Dutch administrative court sides with Inmarsat on spectrum auction plan

TAMPA, Fla. — An administrative court in the Netherlands has suspended the Dutch government’s plan to sell off 3.5 GHz spectrum, which British satellite operator Inmarsat uses for maritime safety and distress services.

The Hague District Court ordered a provisional injunction June 30, telling the government to consult with Inmarsat to find another solution for releasing the frequencies for terrestrial 5G services next year.

The current update to the government’s National Frequency Plan would give 5G providers full use of the spectrum, forcing Inmarsat to move a ground station in the northern part of the Netherlands.

“We are pleased that the vital safety services that protect the lives of 1.6 million seafarers worldwide daily delivered via Inmarsat satellites will not now be put at risk by the change to the National Frequency Plan,” Inmarsat General Counsel Brad Swann said in a statement.

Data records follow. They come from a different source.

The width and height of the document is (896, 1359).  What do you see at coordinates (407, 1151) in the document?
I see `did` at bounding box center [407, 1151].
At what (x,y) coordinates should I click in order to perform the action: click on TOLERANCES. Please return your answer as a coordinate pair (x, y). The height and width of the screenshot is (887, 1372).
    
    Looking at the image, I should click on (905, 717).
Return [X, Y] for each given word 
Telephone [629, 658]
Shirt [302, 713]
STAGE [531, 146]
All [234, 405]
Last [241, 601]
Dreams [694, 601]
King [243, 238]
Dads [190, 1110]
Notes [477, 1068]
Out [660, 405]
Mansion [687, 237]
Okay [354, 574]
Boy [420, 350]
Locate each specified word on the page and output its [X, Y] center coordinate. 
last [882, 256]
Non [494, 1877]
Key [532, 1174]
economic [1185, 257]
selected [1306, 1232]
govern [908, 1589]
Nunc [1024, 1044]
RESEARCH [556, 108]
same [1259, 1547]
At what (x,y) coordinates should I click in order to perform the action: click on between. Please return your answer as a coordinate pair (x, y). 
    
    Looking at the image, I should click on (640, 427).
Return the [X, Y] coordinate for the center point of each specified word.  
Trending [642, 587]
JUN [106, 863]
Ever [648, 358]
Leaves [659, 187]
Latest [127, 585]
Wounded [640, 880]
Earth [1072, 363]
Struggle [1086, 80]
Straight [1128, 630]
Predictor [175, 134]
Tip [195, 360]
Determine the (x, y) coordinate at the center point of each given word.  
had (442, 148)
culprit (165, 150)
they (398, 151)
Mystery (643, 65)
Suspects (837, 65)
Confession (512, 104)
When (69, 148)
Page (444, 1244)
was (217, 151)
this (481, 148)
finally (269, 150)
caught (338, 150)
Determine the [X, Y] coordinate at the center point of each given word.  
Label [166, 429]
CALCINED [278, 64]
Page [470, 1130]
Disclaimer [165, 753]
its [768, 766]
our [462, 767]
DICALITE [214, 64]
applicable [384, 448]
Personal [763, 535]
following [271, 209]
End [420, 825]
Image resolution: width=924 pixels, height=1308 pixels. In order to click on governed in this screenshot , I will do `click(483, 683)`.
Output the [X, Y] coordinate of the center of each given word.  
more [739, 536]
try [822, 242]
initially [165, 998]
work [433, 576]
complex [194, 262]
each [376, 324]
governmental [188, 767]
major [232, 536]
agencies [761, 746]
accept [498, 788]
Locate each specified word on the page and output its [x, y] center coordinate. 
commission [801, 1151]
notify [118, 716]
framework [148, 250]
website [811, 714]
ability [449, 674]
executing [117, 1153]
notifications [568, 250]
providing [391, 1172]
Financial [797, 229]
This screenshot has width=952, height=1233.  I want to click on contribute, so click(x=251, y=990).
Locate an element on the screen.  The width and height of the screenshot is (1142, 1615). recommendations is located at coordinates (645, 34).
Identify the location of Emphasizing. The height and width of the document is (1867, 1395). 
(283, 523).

“Inmarsat does not seek to halt the roll-out of 5G in the Netherlands and it can still proceed alongside the maintenance of essential satellite safety services.”

The satellite operator has said it uses about a quarter of the 3.5 GHz band, and that its technical studies have shown ways to coexist alongside 5G services in the region.

“We’ll continue our ongoing discussions with Inmarsat and other parties about a future solution for satellite communications like maritime safety services,” Harald Hanemaaijer, spokesperson for the Dutch Ministry of Economic Affairs and Climate Policy, told SpaceNews.

“The Dutch government acknowledges the importance of these services.”

The preliminary judgment cannot be appealed but precedes a full court judgment that will come at a date to be determined by the court.